A vector w perpendicular to curved suface at (a,b,c) would be
$ \begin{bmatrix} {2a} \\
{4b}\\
{-2c} \\
\end{bmatrix} $.
Distance is $\frac{10}{2\sqrt{a^2+4b^2+c^2}}$ .
Then $\begin{bmatrix} {a – 0} \\
{b – 0}\\
{c – 0}\\
\end{bmatrix} \cdot \begin{bmatrix} {2a} \\
{4b}\\
{-2c} \\
\end{bmatrix} = 2a^2+4b^2-2c^2 = \sqrt{a^2+b^2+c^2}\cdot 2\sqrt{a^2+4b^2+c^2}\cdot \cos{0} =10$.
and $\begin{bmatrix} {a – 0} \\
{b – 0}\\
{c – 0}\\
\end{bmatrix} \times \begin{bmatrix} {2a} \\
{4b}\\
{-2c} \\
\end{bmatrix} = \begin{bmatrix} {-2bc-4bc} \\
{2ac+2ac}\\
{4ab-2ab} \\
\end{bmatrix} = \begin{bmatrix} {-6bc} \\
{4ac}\\
{2ab} \\
\end{bmatrix}= \sqrt{()} \cdot \sqrt{()} \cdot \sin{0}$ = 0
$\quad \to$ For this to be true, two of a,b, and c have to be zero.
So the answer is $\frac{10}{2\sqrt{10}}=\frac{\sqrt{10}}{2}$.

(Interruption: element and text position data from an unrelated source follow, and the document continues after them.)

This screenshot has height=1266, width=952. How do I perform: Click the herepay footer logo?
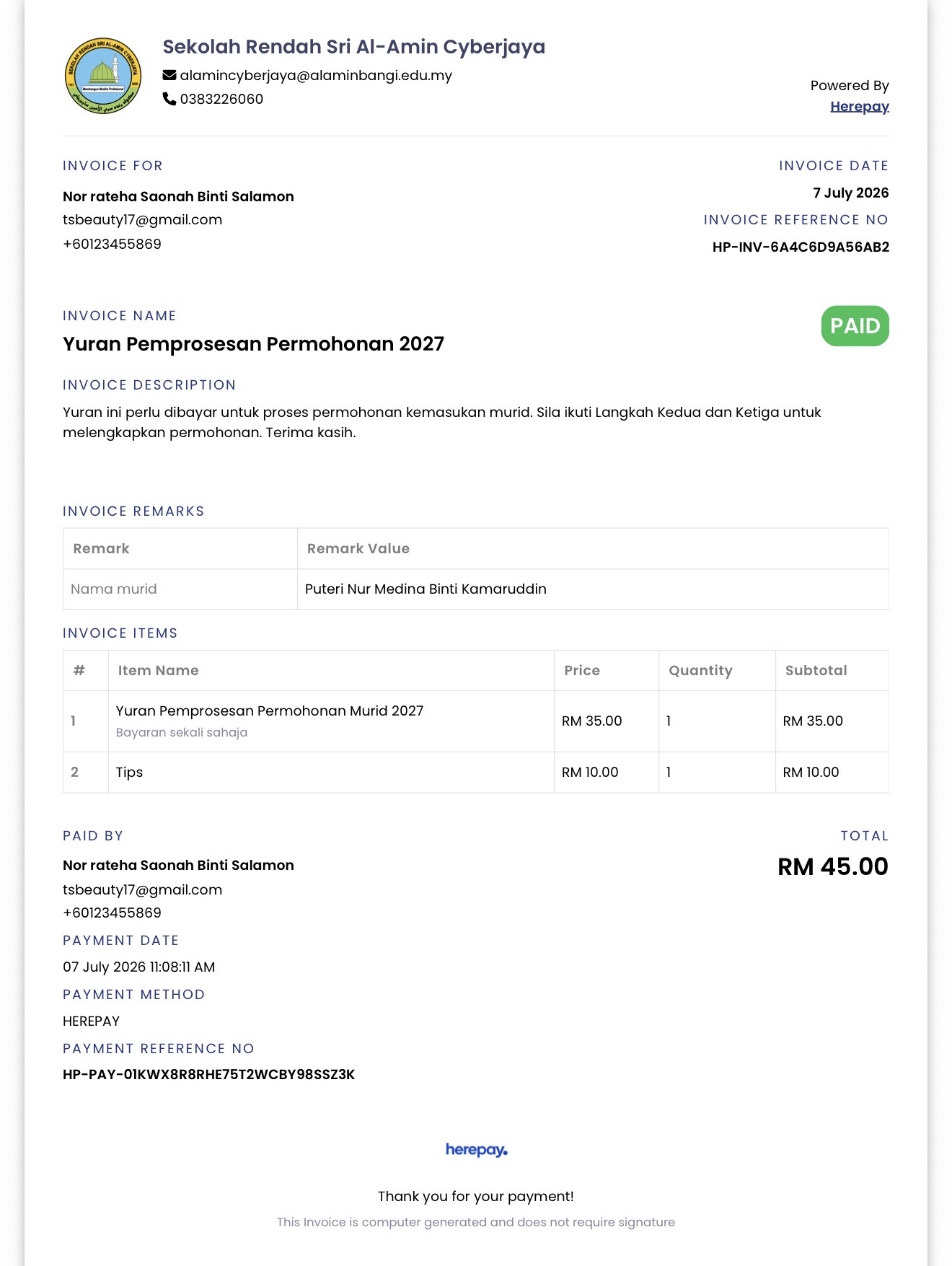(x=476, y=1150)
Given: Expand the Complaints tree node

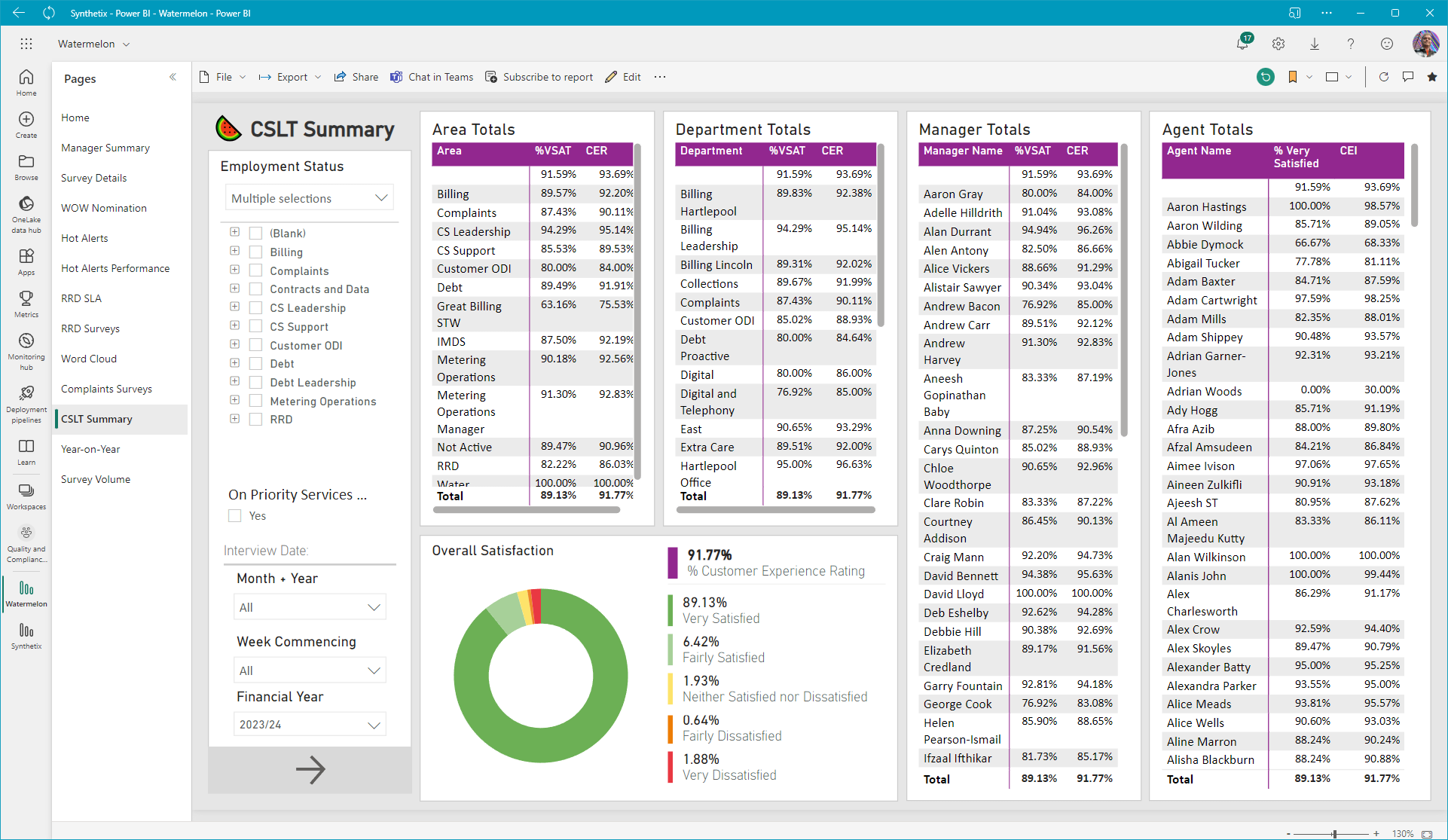Looking at the screenshot, I should tap(234, 270).
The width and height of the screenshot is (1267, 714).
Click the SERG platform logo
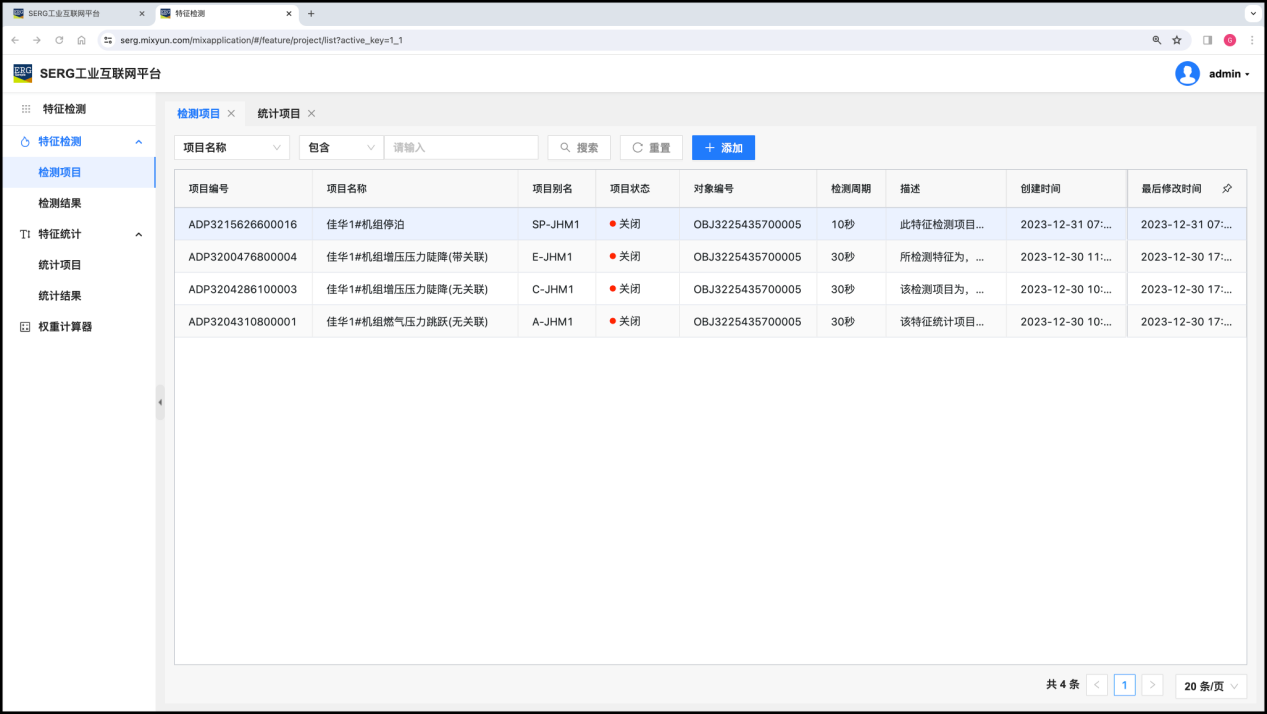(23, 73)
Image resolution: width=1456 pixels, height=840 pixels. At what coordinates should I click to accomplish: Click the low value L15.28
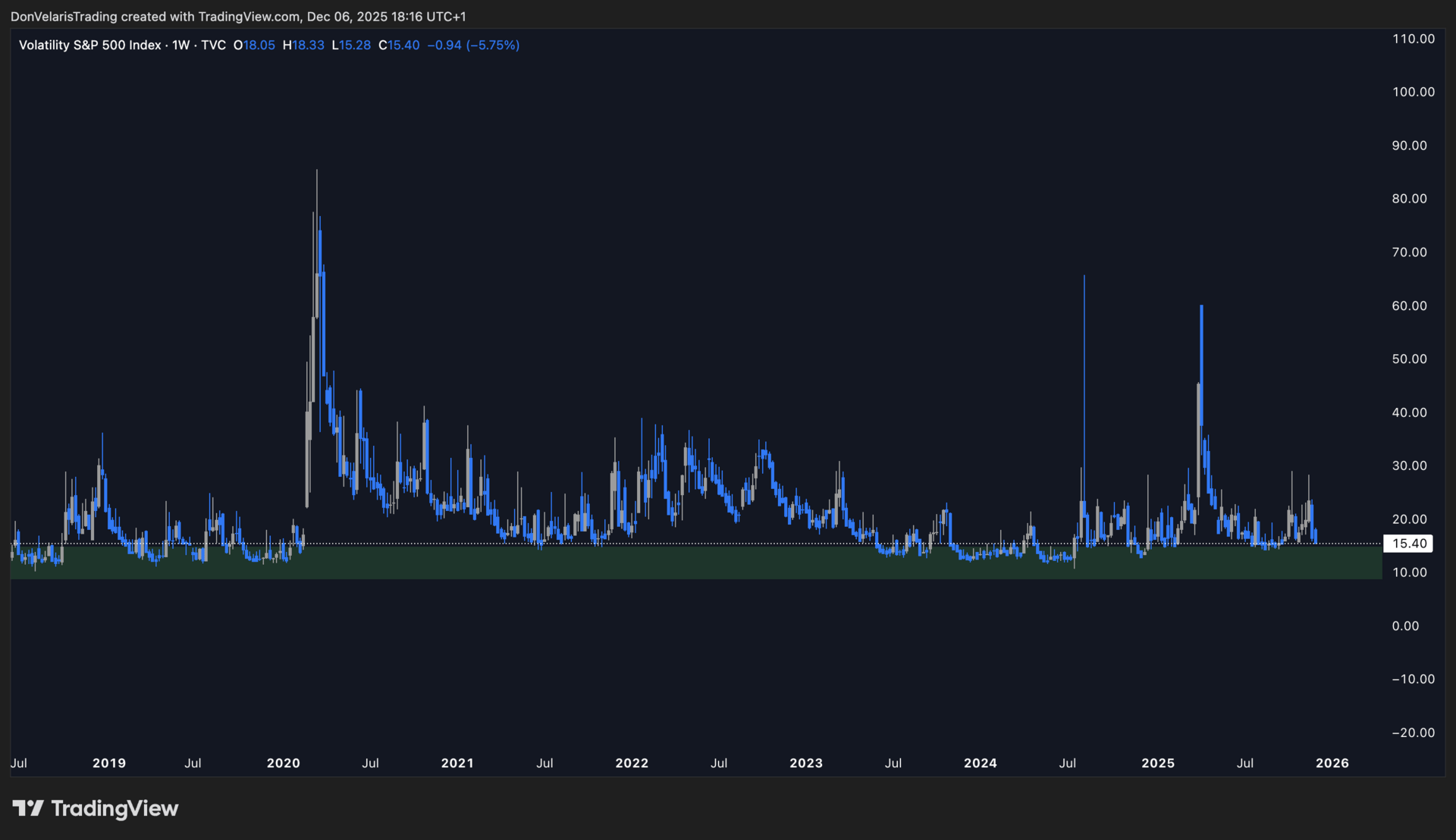coord(351,45)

Is this correct? and is there a better way?
Best Answer
Alternatively, you can set up an optimization (minimization) problem.
Let the point $(a,b,c)$ belong to the curve $x^2+2y^2-z^2=5$. The squared distance from the point to the origin is: $$d^2(a,b,c)=(a-0)^2+(b-0)^2+(c-0)^2=a^2+b^2+c^2,$$ which needs to be minimized subject to the constraint: $a^2+2b^2-c^2=5$. Using the Lagrange multiplier's method: $$L(a,b,c,\lambda)=a^2+b^2+c^2+\lambda (5-a^2-2b^2-c^2)\\ \begin{cases}L_a=2a-2a\lambda =0\\ L_b=2b-4b\lambda=0 \\ L_c=2c-2c\lambda =0\\ L_{\lambda}=5-a^2-2b^2-c^2=0\end{cases}\Rightarrow \\ (a,b,c)=\left(0,\pm \sqrt{\frac 52},0\right) \Rightarrow d^2=\frac 52 \Rightarrow d=\sqrt{\frac 52} \ \text{(min)}\\ $$